═══ TEXTE SOURCE

À l’invitation de la Présidente, les membres de l a délégation d e la Jamahiriya arabe libyenne pren nent place à la table du Comité.

M meHuda Ben Amer (Jamahiriya arabe libyenne), introduisant le deuxième rapport périodique de son pays et les troisième, quatrième et cinquième rapports périodiques combinés (CEDAW/C/LBY/2 et 5), dit que, en application des instruments internationaux pertinents qu’elle a ratifiés, la Jamahiriya arabe libyenne est fondée sur l’égalité entre les hommes et les femmes à l’égard de tous les droits fondamentaux de l’homme. La législation libyenne, qui procède du Coran, accorde une grande importance au respect de ces droits et de l’égalité entre les sexes et, de ce fait, se conforme pour la plupart aux dispositions de la Convention, dans l’esprit et la lettre de cette-ci.

Le devoir essentiel d’un État est d’instaurer un ordre juridique juste et de protéger les droits de l'homme. La Déclaration Constitutionnelle de 1969, la Déclaration de l’établissement de l’Autorité populaire de 1977, la Grande Charte verte des droits de l'homme à l’ère des masses de 1988, la loi no 20 de 1991 sur le renforcement de la liberté et la Charte des femmes de la Grande Jamahiriya de 2008 proclament que tous les citoyens libyens, les hommes comme les femmes, sont égaux en tous points. En fait, les garanties de l’égalité entre les sexes qui figurent dans la législation interne vont au-delà des exigences de la Convention. En vertu de l’article 5 de la Déclaration Constitutionnelle, les Libyens sont tous égaux devant la loi. Aucune loi n’interdit aux femmes d’exercer leurs droits politiques, économiques, culturels et sociaux.

Le présent rapport a été établi sous la direction de la section du Secrétariat du Congrès populaire général chargée des affaires féminines, par un comité d’experts appartenant à divers secteurs, dont la société civile.

══════

ÉNONCÉ 1: Réécrivez les lignes des enregistrements comprises entre celle qui contient « The image size is (1366, 768). » et celle qui contient « [x=39, y=344] », incluses, instructions comprises. Dans les réponses, mettez les coordonnées à l'échelle en les multipliant par 0,35, puis arrondissez-les à l'entier le plus proche, les demis étant arrondis vers le haut.

═══ DONNÉES FOURNIES

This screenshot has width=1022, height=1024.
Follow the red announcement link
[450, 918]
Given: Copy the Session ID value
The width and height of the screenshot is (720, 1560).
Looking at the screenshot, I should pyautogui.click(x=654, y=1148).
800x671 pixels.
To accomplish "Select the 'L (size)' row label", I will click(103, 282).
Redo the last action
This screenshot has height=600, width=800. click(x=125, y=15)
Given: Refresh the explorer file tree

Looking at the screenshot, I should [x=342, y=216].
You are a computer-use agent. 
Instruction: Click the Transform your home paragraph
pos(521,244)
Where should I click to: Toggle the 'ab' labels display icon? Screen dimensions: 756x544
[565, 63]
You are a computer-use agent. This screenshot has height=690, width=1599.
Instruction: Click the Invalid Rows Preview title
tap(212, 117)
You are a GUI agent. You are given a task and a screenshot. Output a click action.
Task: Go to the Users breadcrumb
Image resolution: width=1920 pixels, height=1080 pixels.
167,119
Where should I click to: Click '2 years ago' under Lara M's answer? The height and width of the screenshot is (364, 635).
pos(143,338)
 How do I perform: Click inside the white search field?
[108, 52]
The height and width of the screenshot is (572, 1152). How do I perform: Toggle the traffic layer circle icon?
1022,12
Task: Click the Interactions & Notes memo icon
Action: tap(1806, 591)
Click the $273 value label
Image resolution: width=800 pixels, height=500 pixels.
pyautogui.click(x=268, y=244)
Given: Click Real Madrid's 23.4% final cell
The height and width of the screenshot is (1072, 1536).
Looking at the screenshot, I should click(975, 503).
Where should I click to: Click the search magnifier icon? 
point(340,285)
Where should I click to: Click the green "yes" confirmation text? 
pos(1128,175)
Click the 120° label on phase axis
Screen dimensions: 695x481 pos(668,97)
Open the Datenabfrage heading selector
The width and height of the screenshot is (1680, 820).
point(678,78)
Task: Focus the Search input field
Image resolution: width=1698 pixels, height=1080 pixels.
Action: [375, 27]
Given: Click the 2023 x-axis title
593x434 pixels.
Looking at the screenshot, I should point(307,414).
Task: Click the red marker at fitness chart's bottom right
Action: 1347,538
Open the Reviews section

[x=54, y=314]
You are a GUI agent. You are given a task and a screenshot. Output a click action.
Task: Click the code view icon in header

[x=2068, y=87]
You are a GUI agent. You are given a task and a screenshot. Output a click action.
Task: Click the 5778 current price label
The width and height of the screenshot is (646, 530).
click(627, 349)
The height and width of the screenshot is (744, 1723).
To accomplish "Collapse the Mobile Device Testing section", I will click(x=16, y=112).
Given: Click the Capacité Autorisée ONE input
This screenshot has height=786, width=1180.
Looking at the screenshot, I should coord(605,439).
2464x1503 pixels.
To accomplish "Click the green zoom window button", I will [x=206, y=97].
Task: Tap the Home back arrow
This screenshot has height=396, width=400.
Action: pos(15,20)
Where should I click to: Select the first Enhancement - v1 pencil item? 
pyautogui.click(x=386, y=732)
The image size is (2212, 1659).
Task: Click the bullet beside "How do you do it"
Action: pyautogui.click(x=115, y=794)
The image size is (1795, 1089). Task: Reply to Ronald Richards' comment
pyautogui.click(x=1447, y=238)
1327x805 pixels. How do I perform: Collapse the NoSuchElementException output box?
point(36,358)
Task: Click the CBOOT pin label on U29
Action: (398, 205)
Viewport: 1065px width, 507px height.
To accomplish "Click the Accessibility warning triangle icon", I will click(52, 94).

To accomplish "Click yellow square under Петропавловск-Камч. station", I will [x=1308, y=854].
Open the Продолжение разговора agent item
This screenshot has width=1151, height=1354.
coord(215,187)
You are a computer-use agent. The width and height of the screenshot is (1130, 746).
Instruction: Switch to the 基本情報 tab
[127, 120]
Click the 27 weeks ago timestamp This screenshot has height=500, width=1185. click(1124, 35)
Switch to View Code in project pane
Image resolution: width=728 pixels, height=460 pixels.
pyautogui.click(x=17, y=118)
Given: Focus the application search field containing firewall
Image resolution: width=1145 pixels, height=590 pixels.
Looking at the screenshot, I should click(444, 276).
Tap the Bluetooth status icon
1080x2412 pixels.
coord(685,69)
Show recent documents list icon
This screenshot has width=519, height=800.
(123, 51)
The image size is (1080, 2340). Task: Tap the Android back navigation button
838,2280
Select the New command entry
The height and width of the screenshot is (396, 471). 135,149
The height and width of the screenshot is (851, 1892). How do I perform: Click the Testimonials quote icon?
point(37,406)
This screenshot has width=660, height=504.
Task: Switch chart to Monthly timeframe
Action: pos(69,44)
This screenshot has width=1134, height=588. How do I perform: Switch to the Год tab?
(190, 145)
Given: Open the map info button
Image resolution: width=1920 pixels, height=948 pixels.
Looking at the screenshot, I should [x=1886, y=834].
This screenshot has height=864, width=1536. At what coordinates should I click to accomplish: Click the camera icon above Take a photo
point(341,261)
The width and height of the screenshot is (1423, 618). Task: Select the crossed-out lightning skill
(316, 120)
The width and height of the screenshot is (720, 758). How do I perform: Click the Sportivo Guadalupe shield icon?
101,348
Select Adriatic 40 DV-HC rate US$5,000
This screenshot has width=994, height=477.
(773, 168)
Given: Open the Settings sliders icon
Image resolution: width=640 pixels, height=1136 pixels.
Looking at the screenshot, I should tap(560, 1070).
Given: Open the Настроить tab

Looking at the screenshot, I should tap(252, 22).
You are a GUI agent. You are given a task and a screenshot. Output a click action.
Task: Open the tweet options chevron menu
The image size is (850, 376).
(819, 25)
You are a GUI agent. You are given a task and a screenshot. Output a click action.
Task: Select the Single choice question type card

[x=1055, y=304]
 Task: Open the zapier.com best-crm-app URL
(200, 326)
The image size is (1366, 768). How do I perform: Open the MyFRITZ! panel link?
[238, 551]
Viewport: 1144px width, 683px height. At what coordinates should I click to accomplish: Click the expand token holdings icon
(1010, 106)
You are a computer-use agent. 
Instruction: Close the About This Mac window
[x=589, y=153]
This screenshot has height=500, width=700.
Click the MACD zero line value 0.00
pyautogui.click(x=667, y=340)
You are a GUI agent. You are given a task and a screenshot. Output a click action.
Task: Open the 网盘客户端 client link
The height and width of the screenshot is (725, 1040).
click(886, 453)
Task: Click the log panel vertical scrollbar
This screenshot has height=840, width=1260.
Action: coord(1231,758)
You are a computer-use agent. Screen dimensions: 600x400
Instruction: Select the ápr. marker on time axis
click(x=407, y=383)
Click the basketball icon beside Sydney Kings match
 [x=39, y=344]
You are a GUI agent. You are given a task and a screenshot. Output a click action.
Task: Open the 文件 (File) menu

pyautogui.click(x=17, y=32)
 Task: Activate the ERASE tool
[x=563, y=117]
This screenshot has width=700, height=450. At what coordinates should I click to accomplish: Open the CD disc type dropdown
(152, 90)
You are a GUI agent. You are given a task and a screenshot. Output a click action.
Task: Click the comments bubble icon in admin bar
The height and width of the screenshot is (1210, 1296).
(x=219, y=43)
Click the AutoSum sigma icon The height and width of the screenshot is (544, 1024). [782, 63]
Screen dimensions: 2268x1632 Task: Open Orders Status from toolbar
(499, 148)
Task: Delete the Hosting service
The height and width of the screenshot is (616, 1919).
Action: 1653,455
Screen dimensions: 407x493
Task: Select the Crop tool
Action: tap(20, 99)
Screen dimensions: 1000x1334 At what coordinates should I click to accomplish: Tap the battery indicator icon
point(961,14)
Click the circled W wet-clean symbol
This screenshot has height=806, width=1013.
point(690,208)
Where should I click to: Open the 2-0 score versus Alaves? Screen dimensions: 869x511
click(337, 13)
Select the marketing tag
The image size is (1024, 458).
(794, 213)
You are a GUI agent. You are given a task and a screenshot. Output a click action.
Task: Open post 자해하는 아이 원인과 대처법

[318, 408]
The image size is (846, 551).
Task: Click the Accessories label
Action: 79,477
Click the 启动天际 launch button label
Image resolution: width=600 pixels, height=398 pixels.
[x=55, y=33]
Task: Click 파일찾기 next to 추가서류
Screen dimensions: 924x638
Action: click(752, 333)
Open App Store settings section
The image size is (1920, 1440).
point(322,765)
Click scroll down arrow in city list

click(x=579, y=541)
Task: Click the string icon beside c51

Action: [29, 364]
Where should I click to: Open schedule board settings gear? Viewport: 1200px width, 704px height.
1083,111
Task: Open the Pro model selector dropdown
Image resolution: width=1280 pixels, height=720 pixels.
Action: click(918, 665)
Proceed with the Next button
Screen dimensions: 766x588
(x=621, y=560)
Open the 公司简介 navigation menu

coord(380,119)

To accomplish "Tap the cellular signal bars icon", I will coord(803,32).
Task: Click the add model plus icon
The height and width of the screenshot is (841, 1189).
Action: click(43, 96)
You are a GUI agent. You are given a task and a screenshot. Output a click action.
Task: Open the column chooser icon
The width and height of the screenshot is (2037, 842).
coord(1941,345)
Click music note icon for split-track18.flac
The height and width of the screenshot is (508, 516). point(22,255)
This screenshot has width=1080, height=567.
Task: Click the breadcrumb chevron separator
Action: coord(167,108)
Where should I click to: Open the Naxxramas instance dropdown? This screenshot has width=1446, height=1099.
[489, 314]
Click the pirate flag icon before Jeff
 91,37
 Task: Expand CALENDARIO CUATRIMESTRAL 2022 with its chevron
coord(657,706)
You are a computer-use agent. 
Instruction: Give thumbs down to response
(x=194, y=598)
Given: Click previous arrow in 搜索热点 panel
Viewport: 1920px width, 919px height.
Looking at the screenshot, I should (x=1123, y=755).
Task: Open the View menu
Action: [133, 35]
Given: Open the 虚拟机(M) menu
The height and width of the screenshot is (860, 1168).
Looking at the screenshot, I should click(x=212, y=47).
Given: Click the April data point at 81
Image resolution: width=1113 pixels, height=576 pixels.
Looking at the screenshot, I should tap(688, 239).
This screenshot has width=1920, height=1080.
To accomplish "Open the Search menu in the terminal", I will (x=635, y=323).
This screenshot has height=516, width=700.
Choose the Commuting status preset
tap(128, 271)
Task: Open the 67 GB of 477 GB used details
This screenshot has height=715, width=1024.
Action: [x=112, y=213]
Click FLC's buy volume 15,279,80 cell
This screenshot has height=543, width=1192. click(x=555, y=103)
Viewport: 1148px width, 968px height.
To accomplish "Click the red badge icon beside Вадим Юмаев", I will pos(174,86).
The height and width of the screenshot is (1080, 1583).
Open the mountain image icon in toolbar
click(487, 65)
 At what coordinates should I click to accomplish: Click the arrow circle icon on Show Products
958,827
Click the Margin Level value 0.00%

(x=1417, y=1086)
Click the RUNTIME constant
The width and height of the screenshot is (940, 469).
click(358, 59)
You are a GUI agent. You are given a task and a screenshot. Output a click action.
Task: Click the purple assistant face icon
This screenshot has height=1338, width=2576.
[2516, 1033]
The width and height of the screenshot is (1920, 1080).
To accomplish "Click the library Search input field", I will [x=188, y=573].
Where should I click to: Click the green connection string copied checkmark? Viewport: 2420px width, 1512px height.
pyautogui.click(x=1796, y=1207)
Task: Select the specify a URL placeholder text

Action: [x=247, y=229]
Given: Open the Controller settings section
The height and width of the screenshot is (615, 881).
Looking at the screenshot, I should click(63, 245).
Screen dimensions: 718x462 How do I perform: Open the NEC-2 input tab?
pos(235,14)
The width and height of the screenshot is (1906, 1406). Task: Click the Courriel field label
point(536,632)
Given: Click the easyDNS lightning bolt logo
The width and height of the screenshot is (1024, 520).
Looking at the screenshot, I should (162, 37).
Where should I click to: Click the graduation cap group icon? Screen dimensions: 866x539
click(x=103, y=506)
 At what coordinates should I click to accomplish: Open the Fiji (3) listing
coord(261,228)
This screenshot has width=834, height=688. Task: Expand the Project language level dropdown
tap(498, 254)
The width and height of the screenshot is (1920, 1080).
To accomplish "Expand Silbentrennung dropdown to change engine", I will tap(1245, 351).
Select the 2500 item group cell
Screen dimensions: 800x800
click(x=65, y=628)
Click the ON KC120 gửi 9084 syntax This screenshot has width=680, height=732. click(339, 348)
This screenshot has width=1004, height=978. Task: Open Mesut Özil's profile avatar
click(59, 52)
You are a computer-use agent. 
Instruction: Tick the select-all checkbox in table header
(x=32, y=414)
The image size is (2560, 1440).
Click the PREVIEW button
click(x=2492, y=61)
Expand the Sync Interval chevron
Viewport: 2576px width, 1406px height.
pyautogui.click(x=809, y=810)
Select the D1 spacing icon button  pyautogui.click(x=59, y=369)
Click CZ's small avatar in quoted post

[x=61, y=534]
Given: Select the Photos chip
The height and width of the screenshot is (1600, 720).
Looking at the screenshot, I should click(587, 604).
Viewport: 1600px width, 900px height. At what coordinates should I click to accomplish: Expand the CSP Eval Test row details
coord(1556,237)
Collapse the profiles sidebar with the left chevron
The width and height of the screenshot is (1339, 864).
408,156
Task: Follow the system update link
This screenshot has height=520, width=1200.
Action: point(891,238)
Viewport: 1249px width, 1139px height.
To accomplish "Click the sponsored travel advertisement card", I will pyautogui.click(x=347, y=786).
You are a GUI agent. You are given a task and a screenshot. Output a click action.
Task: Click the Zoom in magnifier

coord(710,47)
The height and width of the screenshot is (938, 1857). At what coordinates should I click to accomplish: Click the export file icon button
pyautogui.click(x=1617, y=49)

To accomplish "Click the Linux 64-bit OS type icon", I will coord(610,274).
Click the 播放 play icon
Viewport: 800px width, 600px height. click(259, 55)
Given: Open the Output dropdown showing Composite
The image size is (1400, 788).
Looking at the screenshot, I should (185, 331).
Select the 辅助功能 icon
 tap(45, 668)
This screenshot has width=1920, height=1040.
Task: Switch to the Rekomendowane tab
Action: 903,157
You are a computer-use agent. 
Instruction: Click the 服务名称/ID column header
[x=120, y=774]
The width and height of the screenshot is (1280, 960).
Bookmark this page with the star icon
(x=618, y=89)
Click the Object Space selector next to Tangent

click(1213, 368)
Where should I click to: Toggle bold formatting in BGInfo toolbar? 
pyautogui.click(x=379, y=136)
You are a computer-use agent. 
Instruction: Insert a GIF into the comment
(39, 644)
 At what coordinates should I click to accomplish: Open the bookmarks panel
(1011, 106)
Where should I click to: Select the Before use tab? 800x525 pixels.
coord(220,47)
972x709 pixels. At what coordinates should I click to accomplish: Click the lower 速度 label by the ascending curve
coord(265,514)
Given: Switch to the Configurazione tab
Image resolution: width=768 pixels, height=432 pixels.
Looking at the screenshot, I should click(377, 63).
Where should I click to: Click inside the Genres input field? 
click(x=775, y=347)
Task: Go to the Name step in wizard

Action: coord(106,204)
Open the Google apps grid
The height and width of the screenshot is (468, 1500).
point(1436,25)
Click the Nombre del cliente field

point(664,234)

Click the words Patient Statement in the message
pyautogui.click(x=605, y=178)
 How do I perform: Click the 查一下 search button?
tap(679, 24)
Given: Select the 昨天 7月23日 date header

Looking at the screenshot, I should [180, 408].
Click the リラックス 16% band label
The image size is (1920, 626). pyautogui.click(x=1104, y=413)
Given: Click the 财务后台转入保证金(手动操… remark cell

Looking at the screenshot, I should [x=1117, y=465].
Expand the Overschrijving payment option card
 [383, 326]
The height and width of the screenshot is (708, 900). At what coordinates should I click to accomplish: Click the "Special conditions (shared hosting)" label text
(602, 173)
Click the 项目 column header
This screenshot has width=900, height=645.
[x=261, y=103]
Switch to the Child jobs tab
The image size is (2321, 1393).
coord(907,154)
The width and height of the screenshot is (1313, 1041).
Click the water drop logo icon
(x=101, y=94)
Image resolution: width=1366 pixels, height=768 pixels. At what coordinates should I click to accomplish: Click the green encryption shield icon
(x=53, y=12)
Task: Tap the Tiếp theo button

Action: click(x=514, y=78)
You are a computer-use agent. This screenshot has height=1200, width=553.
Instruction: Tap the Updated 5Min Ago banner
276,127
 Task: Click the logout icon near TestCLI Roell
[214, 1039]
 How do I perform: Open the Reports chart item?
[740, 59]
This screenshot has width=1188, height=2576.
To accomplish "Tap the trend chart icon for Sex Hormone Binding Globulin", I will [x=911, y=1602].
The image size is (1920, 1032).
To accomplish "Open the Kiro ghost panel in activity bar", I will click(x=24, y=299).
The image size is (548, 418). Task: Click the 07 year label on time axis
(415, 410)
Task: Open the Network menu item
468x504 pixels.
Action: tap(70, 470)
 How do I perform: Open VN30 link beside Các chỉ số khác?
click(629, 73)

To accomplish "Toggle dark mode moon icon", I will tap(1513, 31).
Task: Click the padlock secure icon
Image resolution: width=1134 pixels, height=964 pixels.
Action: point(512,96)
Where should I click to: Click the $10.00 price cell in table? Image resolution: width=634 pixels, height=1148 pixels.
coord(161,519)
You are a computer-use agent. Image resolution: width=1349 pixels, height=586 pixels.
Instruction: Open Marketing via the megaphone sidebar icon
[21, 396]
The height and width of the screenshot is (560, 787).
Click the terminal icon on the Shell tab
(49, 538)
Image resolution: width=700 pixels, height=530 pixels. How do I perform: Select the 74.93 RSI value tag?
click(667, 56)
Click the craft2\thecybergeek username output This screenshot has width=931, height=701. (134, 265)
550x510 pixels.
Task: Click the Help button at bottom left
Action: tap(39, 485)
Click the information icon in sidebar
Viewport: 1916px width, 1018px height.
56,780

══════

ÉNONCÉ 2: Selon le texte source, quels instruments proclament que tous les citoyens libyens, hommes comme femmes, sont égaux en tous points ? Donnez-les tous avec leur année.

CORRIGÉ 1:
The image size is (1366, 768). How do I perform: Open the MyFRITZ! panel link?
[83, 193]
Viewport: 1144px width, 683px height. At what coordinates should I click to accomplish: Click the expand token holdings icon
(354, 37)
You are a computer-use agent. 
Instruction: Close the About This Mac window
[x=206, y=54]
This screenshot has height=500, width=700.
Click the MACD zero line value 0.00
pyautogui.click(x=233, y=119)
You are a GUI agent. You are given a task and a screenshot. Output a click action.
Task: Open the 网盘客户端 client link
The height and width of the screenshot is (725, 1040).
click(310, 159)
Task: Click the log panel vertical scrollbar
This screenshot has height=840, width=1260.
Action: coord(431,265)
You are a computer-use agent. Screen dimensions: 600x400
Instruction: Select the ápr. marker on time axis
click(x=142, y=134)
Click the basketball icon beside Sydney Kings match
 [x=14, y=120]

CORRIGÉ 2:
- La Déclaration Constitutionnelle de 1969
- La Déclaration de l'établissement de l'Autorité populaire de 1977
- La Grande Charte verte des droits de l'homme à l'ère des masses de 1988
- La loi no 20 de 1991 sur le renforcement de la liberté
- La Charte des femmes de la Grande Jamahiriya de 2008